=== WHAT YOU SHOULD DO ===
The listing below should be written out word for word, with its pictures removed.

=== RECORDS PROVIDED ===
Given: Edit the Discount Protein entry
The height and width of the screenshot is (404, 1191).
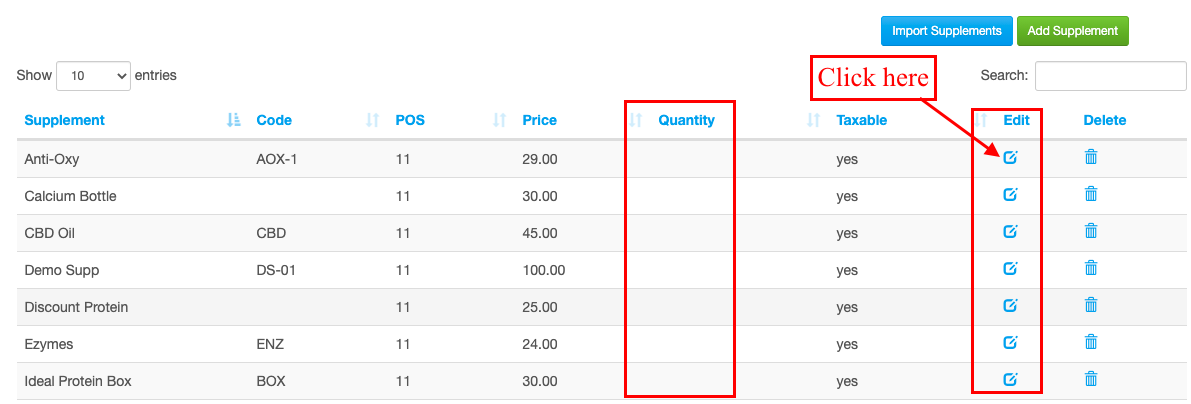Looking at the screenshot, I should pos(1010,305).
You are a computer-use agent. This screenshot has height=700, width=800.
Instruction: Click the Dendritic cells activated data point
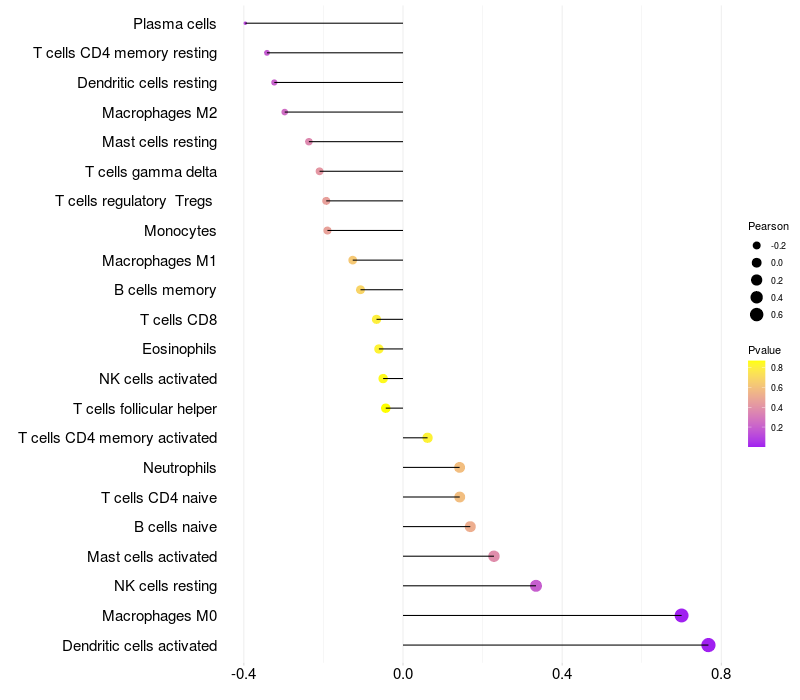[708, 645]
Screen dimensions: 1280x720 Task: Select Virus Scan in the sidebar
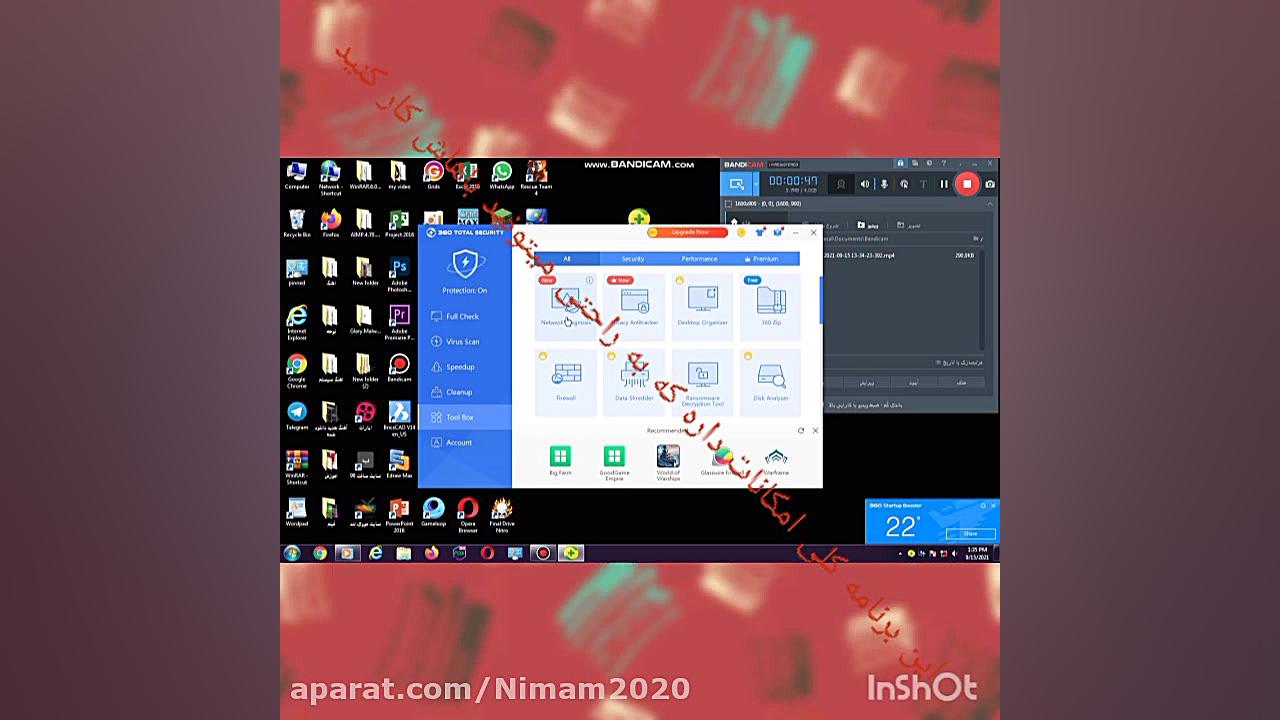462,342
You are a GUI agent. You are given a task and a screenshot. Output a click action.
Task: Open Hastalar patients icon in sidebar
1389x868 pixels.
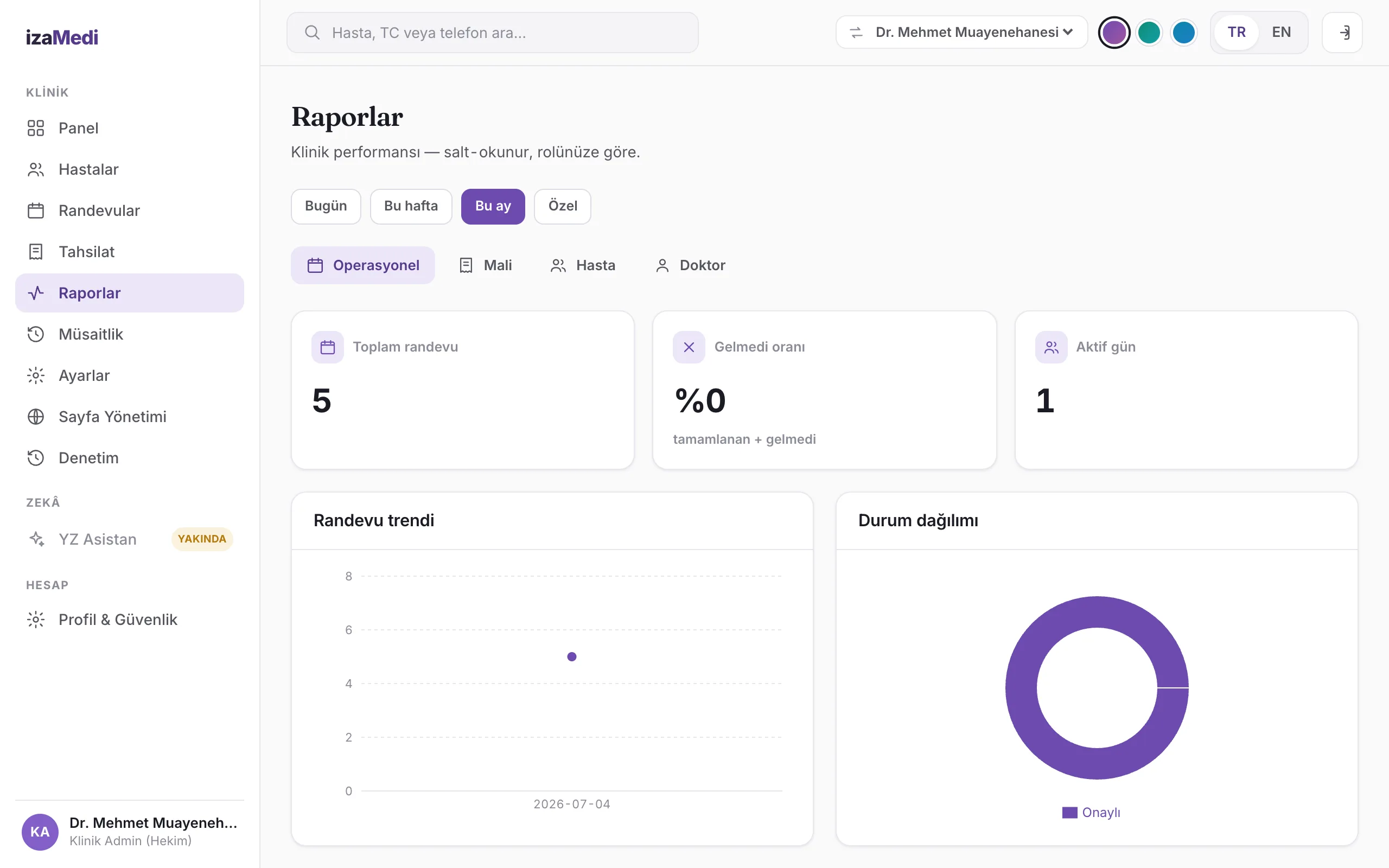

=== SOLUTION TO THIS TASK ===
Given: Edit the Discount Protein entry
The height and width of the screenshot is (404, 1191).
Looking at the screenshot, I should pos(1010,305).
You are a computer-use agent. This screenshot has height=700, width=800.
Instruction: Click the Dendritic cells activated data point
[708, 645]
Screen dimensions: 1280x720 Task: Select Virus Scan in the sidebar
462,342
You are a GUI agent. You are given a task and a screenshot. Output a click action.
Task: Open Hastalar patients icon in sidebar
1389x868 pixels.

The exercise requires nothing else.